Pero un cadáver suele ser, desgraciadamente, el memento que nos recuerda nuestra frágil provisionalidad, nuestro fugaz destello en un universo que no nos considera dignos de atención más de lo que nosotros consideramos a una mota de polvo. Cadáveres anónimos, cadáveres queridos, cadáveres prematuros, cadáveres repentinos, todos somos cadáveres en potencia aunque sea de mal gusto mencionarlo en las reuniones sociales, singularmente en las bodas. Ahora vivimos un nuevo fenómeno, el de los cadáveres asintomáticos acerca de los cuales todavía no se ha pronunciado ninguna autoridad lingüística. Será menester que la RAE tome cartas en el asunto, y rápidamente, porque es una nueva acepción que, visto el legislador que hay, ha de entrar a formar parte de esa malhadada nueva normalidad, que no ha de serlo ni por novedosa ni por normal.
Todo se ha convertido en una pantomima destinada a que nos autoconvenzamos de que somos libres, que es lo mismo que vivir, aunque estemos muertos por dentro»
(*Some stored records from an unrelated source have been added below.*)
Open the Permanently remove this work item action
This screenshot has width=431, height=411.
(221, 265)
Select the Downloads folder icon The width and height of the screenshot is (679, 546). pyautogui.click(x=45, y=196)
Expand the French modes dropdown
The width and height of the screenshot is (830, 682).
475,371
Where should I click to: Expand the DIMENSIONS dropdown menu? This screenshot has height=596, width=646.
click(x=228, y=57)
Cadáveres son los que detentan el poder en España puesto que para vivir hay que tener sangre palpitante en las venas, hay que poseer músculo, energía, razonamiento e incluso, si me lo permiten, el èlan vital que muchos quieren asociar con la también olvidada alma. Pero en esa gente no existe alma, corazón ni ejecutan mayor movimiento que el imprescindible con tal de no salirse de la férula de su poltrona. Son cadáveres asintomáticos y si nadie percibe en ellos su carga de muerte, de esterilidad intelectual, de todo lo que es negación de la vida, es porque vivimos en un mundo en el que hemos confundido ser con estar y estar con parecer. Nuestra sociedad adolece de esa condición de muertos en vida, de gente que cree que, por estar, es, y que por parecer vive. Todo se ha convertido en una pantomima destinada a que nos autoconvenzamos de que somos libres, que es lo mismo que vivir, aunque estemos muertos por dentro.
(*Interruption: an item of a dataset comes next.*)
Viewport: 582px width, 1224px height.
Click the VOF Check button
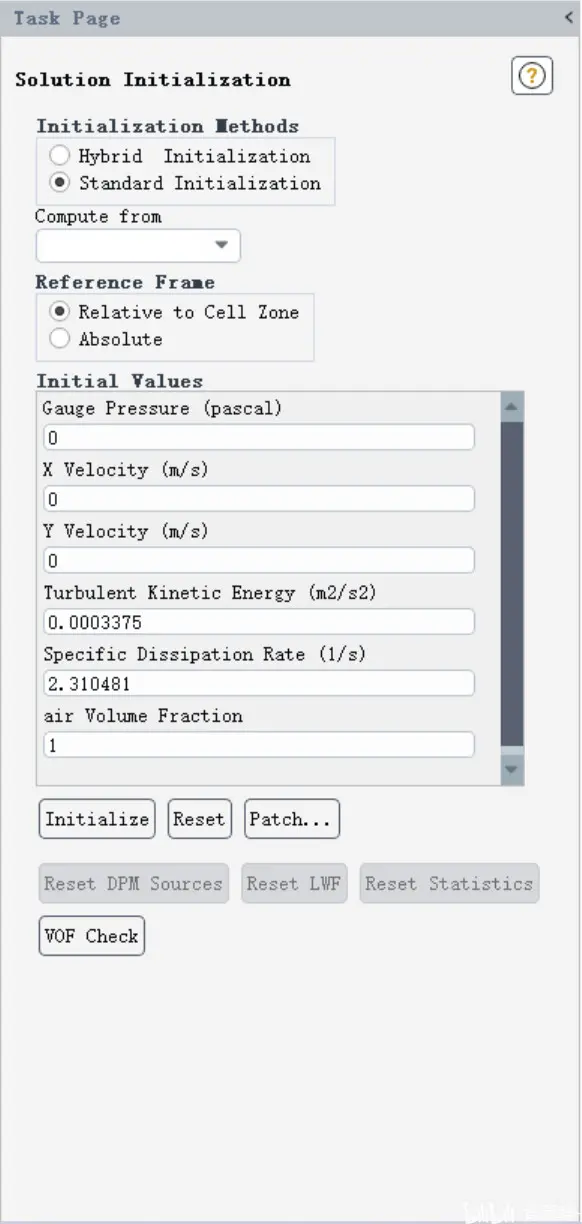[x=92, y=936]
Más los cadáveres que rigen nuestros destinos odian tal existencia porque ellos jamás supieron ejercer su propio destino y no son más que la suma improductiva de vanidades, odios, ambiciones y orgullos. Su muerte espiritual es patente viendo la estela que dejan de dolor, de miseria, de víctimas necesarias para que ellos puedan seguir con su apariencia de vitalidad, tan falsa como las palabras que salen por su boca, tan mendaz como sus razones, tan muerta como sus espíritus. Son cadáveres que solo buscan la compañía de otros cadáveres, que no quieren una sociedad vital, plena, gozosa, pletórica de ideas, de sentimientos, de vida, en suma. Porque vivir es sentir y sentir es osar, atreverse, discrepar, luchar, todo lo que ellos no supieron hacer nunca.
Ay de aquel pueblo que entrega su destino en manos de esos muertos en vida que hacen gala de sus agostadas fuerzas, de los que no saben más que yacer en su ataúd forrado de oro esperando estar cada vez más y más rodeados de otros que, como ellos, finjan una vida que perdieron desde el momento en el que renunciaron a lo que representa la esencia misma de la vida: la libertad de espíritu, de conciencia, de acción. De ahí que a los cadáveres asintomáticos no les importen ni los que ya murieron ni los que moriremos. El cementerio es su reino y la fosa común su nicho electoral, nicho en el que abrevan polvo, miasmas y podredumbre moral.
Por eso tengo tan poca fe en eso que llamamos política. Gobierna quien tiene muerta el alma.